Plusieurs voyages en France entre 1906 et 1910 le rapprochèrent sans doute de l’impressionnisme.

Puis, il fit de la gravure entre  1915-1928. Et il devint le Hopper qu’on connait. Je ne sais pas s’il y a vraiment un rapport de cause à effet comme le disent certains, toujours est-il que c’est à ce moment là qu’il trouve le « style Hopper », assez obsédé par l’architecture et comment elle prend place dans le monde, au détriment des gens, qui ont moins d’importance (graphiquement).

 

Hopper, peintre de l’ennui et de la banalité du quotidien  ?

Plusieurs toiles sont assez emblématiques de cet ennui, à part celles présentant des maisons ou des paysages  (et encore…).

Une toile assez amusante intitulée sobrement « Gas » (essence) montre un alignement de trois pompes avec un individu cravaté et en gilet qui pourrait difficilement être un pompiste… C’est le quotidien, profondément banal. Il ne se passe rien.

 

Edward Hopper – Gas
1940 Huile sur toile, 66,7 x 102,2 cm – New York, The Museum of Modern Art
Mrs. Simon Guggenheim Fund, 1943 © 2012. Digital image, The Museum of Modern Art, New-York/Scala, Florence

 

Que dit Joséphine d’Edward  ?

Il épousera Joséphine Nivison en 1924.  Il a 41 ans et elle 40.

 

Edward Hopper Hotel Room 1931
Huile sur toile, 152,4 x 165,7 cm Madrid, Museo Thyssen-Bornemisza
© Museo Thyssen-Bornemisza, Madrid

Sa femme, qui a sacrifié sa carrière de peintre pour lui (c’est du moins ce qu’elle dit) , le décrit comme quelqu’un de dépressif, perpétuellement mélancolique et muré dans son silence… On ne peut pas dire qu’ils s’entendent bien, ils passent leur temps à s’entredéchirer. Mais ils restent ensemble. Elle est son sujet de prédilection, comme Monet avec ses nymphéas… Elle exige d’ailleurs qu’il ne peigne pas d’autre femme qu’elle !

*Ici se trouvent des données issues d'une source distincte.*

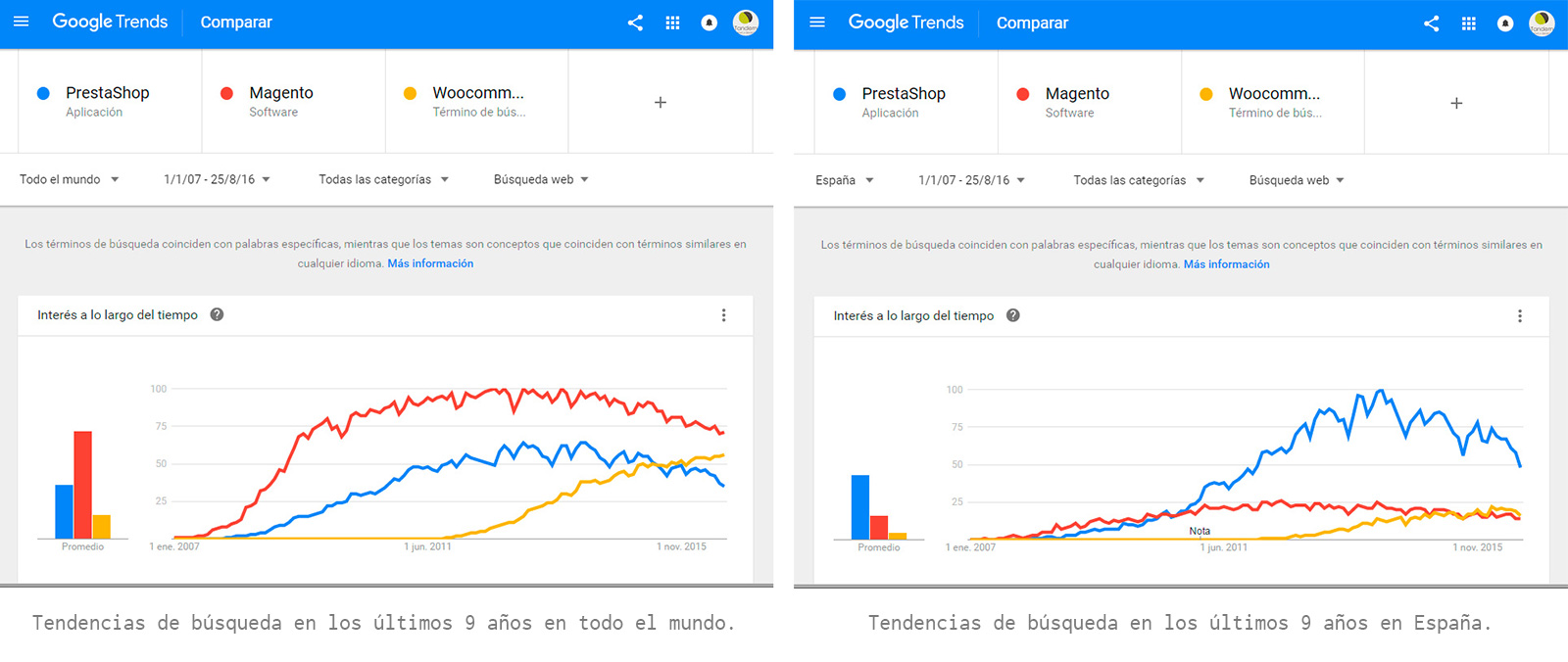Open the hamburger menu in left Google Trends panel
The height and width of the screenshot is (662, 1568).
pyautogui.click(x=22, y=22)

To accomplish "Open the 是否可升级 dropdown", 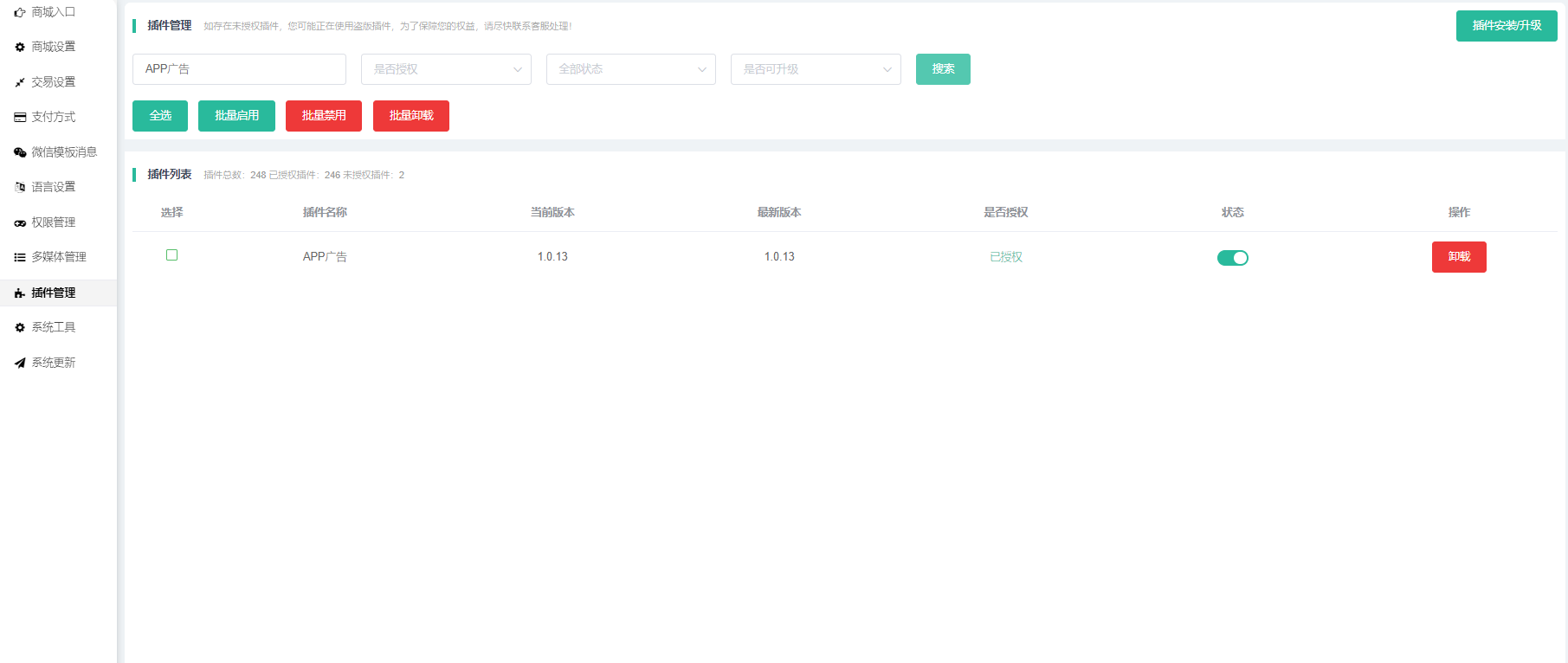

Il faut se méfier de ce qu’il lui a dit et surtout ce qu’elle en a rapporté.  Par exemple pour « Chambre d’hôtel » ci-dessus, tout le monde fait un parallèle avec « Bethsabée au bain tenant la lettre de David » de Rembrandt parce que c’est Josephine elle même qui aurait raconté ce que lui aurait dit Edward, il est très probable qu’il se soit un peu moqué d’elle… Surtout quand il lui a dit que le livre qu’elle tenait était l’annuaire des chemins de fer !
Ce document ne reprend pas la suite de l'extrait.